Quote:
Originally Posted by pb4uski
For all you know, her 1/3 share might be multi-millions of $.... or perhaps it is a second marriage and she is independently wealthly to begin with so 1/3 is fine with her.
OP has been clear that DW is on-board and will have plenty of money... why not accept the OP's assertion rather than stick your nose where it doesn't belong? Fine to mention that she is entitled to 50% under state law but no need to keep banging that drum.
|
The ideas in your first paragraph ignore the wife's legal rights. Sorry, but she's still entitled to a statutory share, even if the couple (or she alone) is rich and even if she's a second (or fifth) wife, unless she waives part or all of her statutory share in writing before or after her husband dies. Even if she "will have plenty of money," as you put it, she has rights.

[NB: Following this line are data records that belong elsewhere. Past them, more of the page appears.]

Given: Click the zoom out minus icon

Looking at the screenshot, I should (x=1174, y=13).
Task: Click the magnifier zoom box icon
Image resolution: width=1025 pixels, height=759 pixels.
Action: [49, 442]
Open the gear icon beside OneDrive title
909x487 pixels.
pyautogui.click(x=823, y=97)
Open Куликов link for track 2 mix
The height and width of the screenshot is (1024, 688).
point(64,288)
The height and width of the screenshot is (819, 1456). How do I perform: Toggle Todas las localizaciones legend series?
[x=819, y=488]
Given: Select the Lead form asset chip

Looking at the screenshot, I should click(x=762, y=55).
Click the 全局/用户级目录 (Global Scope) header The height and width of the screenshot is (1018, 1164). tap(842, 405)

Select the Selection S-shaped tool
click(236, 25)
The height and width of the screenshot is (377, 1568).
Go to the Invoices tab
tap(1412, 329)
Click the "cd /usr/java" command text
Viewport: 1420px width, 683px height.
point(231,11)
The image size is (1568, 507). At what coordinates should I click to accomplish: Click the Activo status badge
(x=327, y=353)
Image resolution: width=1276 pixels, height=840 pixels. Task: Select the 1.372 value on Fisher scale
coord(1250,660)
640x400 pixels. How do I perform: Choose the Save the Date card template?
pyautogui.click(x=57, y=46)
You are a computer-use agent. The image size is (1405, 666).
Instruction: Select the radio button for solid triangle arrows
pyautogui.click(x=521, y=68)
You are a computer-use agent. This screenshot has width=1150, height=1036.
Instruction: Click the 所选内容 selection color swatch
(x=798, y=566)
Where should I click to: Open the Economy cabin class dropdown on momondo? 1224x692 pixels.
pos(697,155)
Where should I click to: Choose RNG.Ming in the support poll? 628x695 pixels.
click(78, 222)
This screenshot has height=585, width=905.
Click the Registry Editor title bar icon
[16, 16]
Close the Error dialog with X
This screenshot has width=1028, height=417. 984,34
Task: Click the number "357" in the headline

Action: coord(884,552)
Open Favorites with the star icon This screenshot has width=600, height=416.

The OP says there is no will or trust, so I think it's a safe bet that there is no written waiver, either.
People who don't like laws that conflict with their own ideas about what's appropriate sometimes ignore those laws and create bigger problems down the line. I'm not saying the OP fits in that category. On the contrary, it seems like he wants to do the right thing, as he asked whether he should see a CPA or a lawyer. The correct answer is that he and his wife should see a lawyer, who will advise her of her rights and then (if she is willing to waive her rights) will document her waiver to preclude a dispute after the OP passes.
I have no hesitation about advising consultation with a lawyer when someone has a legal issue that needs attention. That's all I intend to say about this topic. Over and out.